May 21, 2025

Who Watches the Watchdogs? Evaluating LLM-as-a-Judge

The idea of using a large language model (LLM) to evaluate the output of another LLM has been gaining traction. It’s easy to see why: manual evaluation is slow and expensive. LLM-as-a-Judge is faster, cheaper, and doesn’t get tired. But can it be trusted?

In this post, we explore the tradeoffs, common pitfalls, and how to evaluate the evaluator, because if you're going to rely on a model’s judgment, you'd better make sure it's up to the task.

The Old Way: Human Judgement and Held-Out Test Sets

Traditionally, model evaluation starts with people. You take a slice of your data, label the ideal outputs by hand, and set that aside as your test set. This becomes the benchmark for Precision, Recall, F1, and other metrics.

But human judgment takes time. And time costs money, especially when tasks are complex or require domain expertise. Even your most efficient annotators will need a few seconds per task. Multiply that across a large dataset, and the costs add up quickly.

So what if we could offload some of that burden to machines?

The Pitch: LLM-as-a-Judge

The idea behind LLM-as-a-Judge is straightforward: if we can generate outputs with LLMs, maybe we can use them to score outputs too. The model could rate the relevance, correctness, or fluency of a given answer, mimicking human evaluation but at machine speed.

In theory, this offers scalability without sacrificing quality. In practice, it's not that simple.

When you rely on a model to grade another model’s work, you're introducing a new layer of uncertainty. Several well-documented biases make this risky:

Position bias: The model favors the first option presented, regardless of quality
Verbosity bias: The model favors longer responses, even when they aren't better
Self-enhancement bias: When judging its own outputs, an LLM is more likely to rate them favorably

These tendencies mean that what looks like a reliable evaluation may be skewed in subtle, systemic ways.

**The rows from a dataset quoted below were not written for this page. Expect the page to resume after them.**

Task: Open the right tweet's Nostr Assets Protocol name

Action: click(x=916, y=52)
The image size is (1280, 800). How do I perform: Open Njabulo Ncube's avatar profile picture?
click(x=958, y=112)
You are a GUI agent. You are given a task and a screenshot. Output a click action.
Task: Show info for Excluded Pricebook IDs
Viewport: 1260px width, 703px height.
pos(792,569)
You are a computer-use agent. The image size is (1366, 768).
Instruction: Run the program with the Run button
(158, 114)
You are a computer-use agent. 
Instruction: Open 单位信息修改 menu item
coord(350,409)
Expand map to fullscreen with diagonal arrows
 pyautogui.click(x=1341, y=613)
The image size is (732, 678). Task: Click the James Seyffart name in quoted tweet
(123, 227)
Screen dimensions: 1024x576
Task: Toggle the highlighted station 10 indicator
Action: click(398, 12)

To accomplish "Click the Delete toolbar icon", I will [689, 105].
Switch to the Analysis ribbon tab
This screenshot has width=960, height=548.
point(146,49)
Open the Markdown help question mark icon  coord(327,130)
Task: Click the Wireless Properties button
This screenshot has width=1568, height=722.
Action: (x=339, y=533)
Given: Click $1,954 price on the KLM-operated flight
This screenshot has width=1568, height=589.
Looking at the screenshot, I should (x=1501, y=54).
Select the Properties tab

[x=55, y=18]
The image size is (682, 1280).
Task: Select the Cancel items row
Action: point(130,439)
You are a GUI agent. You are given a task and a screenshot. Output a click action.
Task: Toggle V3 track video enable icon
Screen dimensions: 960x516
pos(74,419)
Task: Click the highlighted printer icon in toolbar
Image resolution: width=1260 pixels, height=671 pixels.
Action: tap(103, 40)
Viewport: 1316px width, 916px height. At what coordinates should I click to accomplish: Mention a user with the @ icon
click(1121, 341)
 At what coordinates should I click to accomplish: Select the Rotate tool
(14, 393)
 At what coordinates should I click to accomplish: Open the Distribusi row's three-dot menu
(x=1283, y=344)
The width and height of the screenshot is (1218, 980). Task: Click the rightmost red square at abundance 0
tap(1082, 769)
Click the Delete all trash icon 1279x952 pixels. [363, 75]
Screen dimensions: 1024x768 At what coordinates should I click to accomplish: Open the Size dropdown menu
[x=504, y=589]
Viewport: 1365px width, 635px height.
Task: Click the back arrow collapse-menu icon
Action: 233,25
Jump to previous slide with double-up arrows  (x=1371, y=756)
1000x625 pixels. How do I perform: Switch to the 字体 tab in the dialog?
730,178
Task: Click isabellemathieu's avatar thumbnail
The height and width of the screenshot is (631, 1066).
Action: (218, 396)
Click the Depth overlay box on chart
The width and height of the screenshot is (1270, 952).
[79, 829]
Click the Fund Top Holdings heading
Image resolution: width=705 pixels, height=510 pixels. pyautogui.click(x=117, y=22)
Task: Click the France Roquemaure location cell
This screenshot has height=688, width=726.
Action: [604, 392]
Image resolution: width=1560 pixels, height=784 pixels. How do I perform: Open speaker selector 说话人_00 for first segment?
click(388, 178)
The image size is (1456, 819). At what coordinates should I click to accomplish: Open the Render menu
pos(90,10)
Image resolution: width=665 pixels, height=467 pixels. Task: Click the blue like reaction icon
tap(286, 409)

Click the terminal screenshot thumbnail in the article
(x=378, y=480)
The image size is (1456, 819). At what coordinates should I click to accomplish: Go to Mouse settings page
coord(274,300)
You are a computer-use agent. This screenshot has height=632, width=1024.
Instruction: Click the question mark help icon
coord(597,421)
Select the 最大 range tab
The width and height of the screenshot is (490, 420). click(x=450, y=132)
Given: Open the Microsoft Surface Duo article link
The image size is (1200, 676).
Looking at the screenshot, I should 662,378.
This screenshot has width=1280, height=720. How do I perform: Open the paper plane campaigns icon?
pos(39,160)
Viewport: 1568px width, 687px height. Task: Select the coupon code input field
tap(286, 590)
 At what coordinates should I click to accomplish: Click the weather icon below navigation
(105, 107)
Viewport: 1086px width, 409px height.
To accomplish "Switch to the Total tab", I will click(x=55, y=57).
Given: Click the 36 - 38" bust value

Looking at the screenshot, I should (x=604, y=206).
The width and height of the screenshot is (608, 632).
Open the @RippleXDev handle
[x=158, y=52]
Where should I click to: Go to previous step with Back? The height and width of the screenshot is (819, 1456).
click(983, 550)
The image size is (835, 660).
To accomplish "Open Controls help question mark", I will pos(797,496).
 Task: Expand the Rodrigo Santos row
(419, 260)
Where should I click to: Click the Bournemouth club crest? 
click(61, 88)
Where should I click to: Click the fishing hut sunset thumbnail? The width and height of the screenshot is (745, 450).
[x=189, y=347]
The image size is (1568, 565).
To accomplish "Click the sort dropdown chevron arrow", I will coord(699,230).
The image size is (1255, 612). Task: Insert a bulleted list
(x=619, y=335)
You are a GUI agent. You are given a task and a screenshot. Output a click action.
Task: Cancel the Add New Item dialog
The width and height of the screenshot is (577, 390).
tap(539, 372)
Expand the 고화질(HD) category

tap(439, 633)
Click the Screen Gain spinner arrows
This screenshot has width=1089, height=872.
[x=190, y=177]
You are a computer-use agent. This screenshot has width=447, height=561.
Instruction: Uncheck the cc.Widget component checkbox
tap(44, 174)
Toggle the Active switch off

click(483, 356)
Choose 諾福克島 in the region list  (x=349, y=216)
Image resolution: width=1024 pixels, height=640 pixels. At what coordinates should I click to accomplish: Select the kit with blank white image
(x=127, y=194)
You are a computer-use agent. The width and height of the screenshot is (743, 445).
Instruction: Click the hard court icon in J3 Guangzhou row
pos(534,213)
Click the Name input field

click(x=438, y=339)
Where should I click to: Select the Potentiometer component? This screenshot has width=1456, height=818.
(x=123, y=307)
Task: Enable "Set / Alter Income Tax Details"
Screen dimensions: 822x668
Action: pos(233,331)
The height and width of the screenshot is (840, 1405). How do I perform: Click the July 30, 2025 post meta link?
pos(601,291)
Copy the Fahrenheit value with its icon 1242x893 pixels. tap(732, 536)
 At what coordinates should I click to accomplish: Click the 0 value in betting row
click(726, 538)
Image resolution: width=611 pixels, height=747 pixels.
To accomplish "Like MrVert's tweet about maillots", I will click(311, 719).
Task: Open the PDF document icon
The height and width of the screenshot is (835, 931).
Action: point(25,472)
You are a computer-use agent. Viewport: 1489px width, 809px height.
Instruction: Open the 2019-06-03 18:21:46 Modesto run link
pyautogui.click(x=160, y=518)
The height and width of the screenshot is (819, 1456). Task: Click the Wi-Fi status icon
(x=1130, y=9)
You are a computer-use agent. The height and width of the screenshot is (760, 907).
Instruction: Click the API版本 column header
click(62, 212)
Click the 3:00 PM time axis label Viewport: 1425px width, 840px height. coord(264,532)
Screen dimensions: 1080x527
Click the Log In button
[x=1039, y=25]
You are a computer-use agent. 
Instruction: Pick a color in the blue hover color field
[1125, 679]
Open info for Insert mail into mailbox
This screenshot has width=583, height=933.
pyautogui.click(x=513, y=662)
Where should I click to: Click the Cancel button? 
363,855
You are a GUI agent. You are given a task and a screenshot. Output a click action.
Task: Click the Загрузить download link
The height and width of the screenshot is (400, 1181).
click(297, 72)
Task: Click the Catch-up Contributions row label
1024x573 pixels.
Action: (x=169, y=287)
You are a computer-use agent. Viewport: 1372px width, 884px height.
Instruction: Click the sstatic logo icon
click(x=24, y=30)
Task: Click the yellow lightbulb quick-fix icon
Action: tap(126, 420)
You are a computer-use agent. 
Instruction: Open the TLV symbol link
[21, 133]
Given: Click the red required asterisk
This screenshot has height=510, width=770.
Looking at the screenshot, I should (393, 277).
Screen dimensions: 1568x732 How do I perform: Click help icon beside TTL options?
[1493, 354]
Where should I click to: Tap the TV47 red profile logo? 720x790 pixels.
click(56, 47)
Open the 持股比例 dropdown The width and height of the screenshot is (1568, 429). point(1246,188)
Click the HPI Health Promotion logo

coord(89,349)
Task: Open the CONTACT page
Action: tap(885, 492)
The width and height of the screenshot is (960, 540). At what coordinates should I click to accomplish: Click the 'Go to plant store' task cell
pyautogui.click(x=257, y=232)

So… How Do You Evaluate the Evaluator?

If you're going to trust an LLM to score your outputs, you first need to test how well it performs.

1. Compare to Human Ratings

Start by having humans annotate a small test set, just like you would for any model. Then compare the LLM judge’s scores to your human gold standard. Where do they align? Where do they diverge? This not only gives you confidence in the judge, it helps you tune your prompts and surface patterns of error.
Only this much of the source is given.